• **PROBLEM TO WORK ON**
Every line below from the one with "This screenshot has height=202, width=299." through the one with "Task: Select the" is to be repeated exactly, with no picture among them.

[THE DATA Boundary: Start]

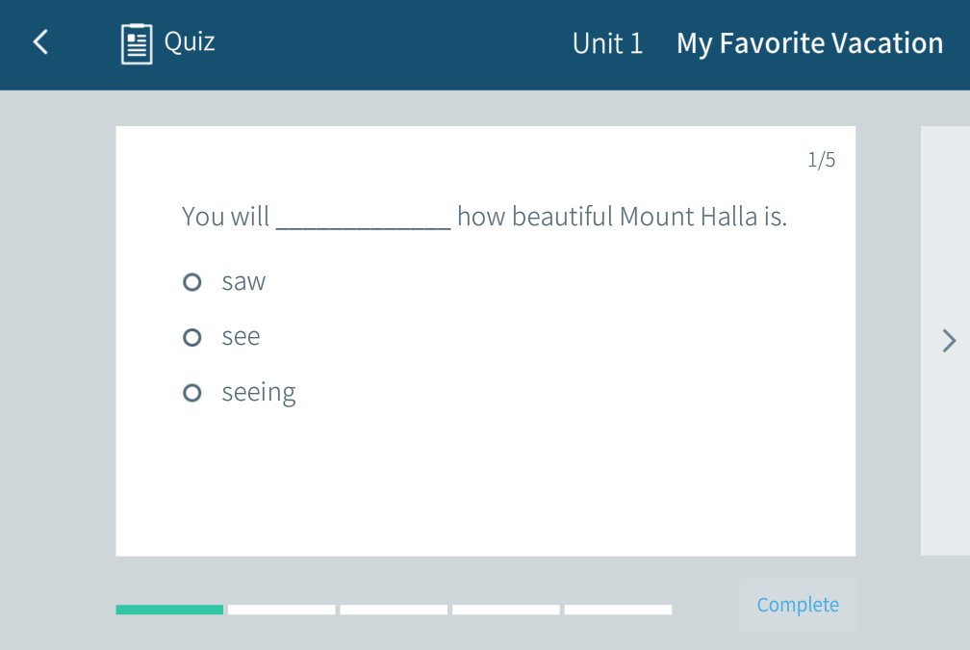The height and width of the screenshot is (650, 970).
Task: Click the words 'how beautiful Mount Halla is'
Action: click(x=622, y=217)
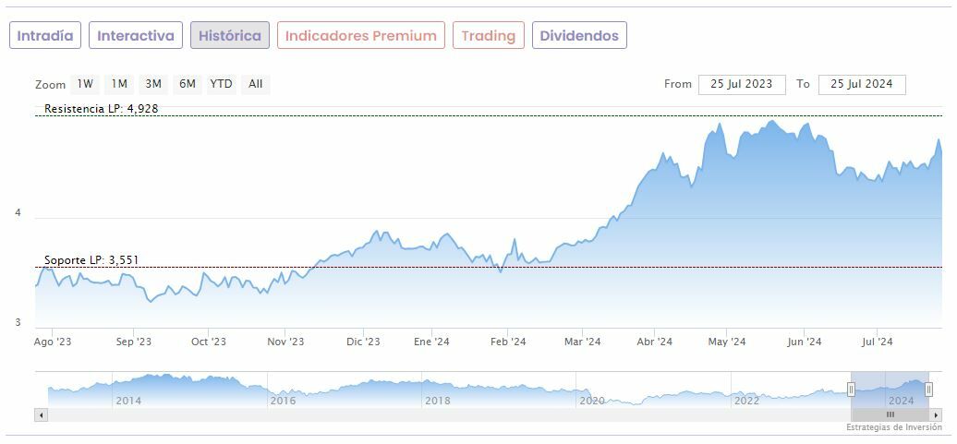This screenshot has height=444, width=957.
Task: Set zoom to 1W
Action: (85, 84)
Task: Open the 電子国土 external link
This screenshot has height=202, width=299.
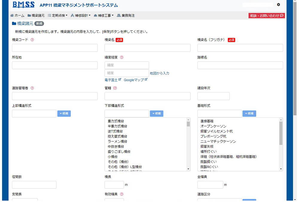Action: tap(113, 80)
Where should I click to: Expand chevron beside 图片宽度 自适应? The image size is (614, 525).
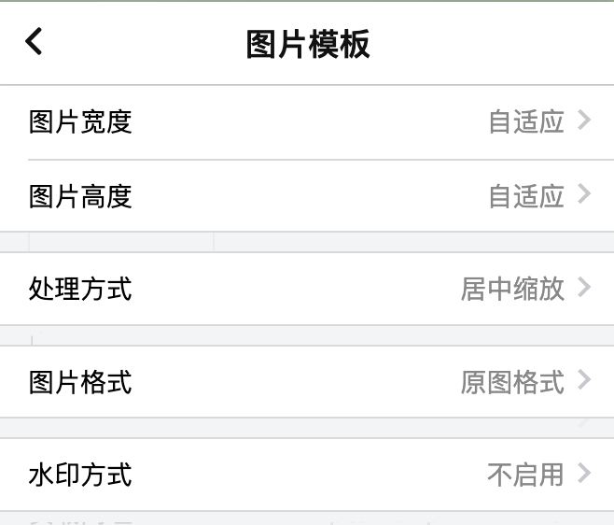(x=585, y=121)
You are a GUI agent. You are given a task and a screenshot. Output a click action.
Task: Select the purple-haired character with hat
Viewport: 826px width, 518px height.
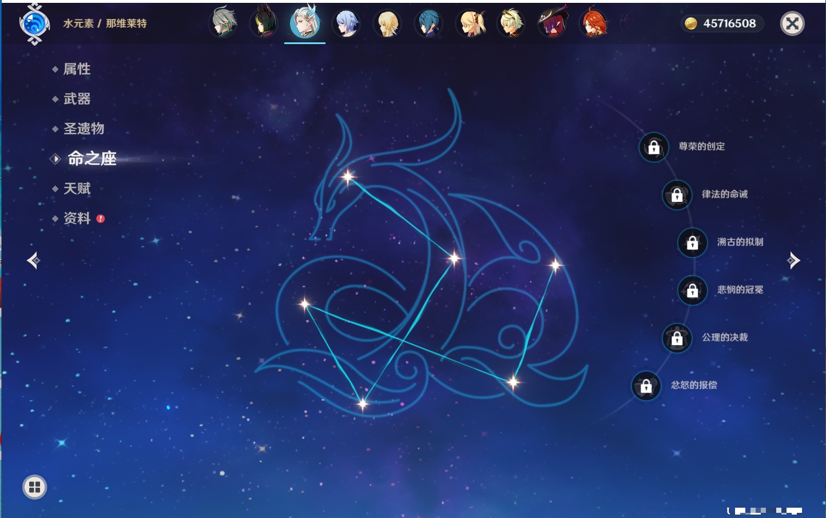(553, 23)
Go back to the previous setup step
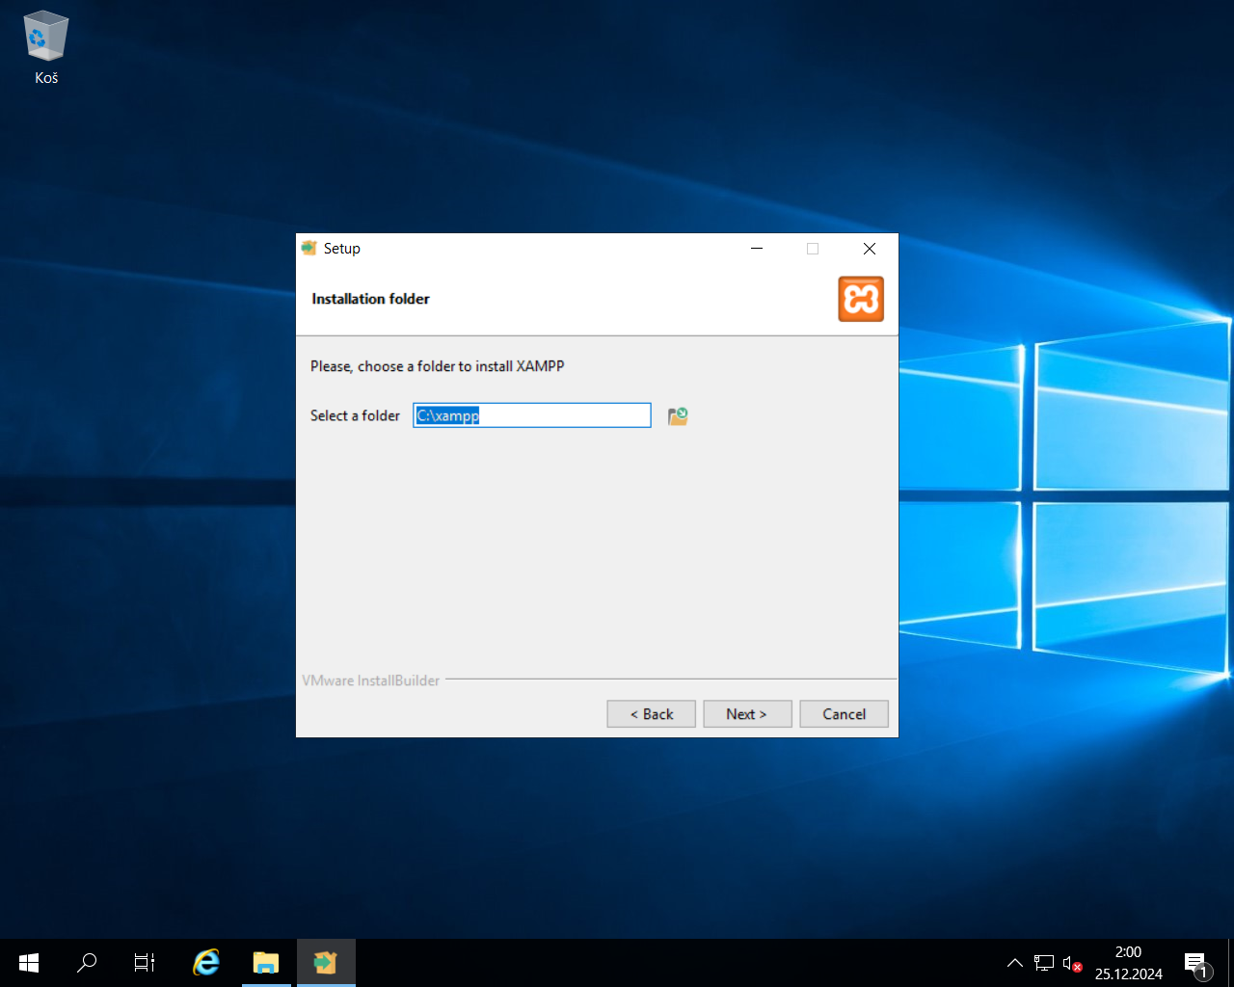This screenshot has height=987, width=1234. pyautogui.click(x=651, y=713)
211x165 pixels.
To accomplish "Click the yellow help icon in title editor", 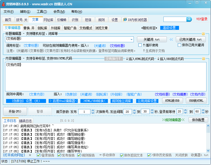I will click(203, 34).
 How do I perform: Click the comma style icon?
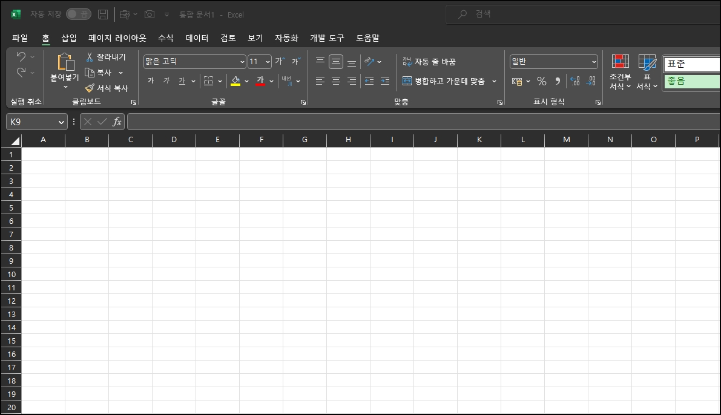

[THE DATA Boundary: End]

• **THE COMPLETED TASK**
This screenshot has height=202, width=299.
Action: tap(113, 80)
Where should I click to: Expand chevron beside 图片宽度 自适应? The image size is (614, 525).
(x=585, y=121)
You are a GUI agent. You are given a task and a screenshot. Output a click action.
Task: Select the purple-haired character with hat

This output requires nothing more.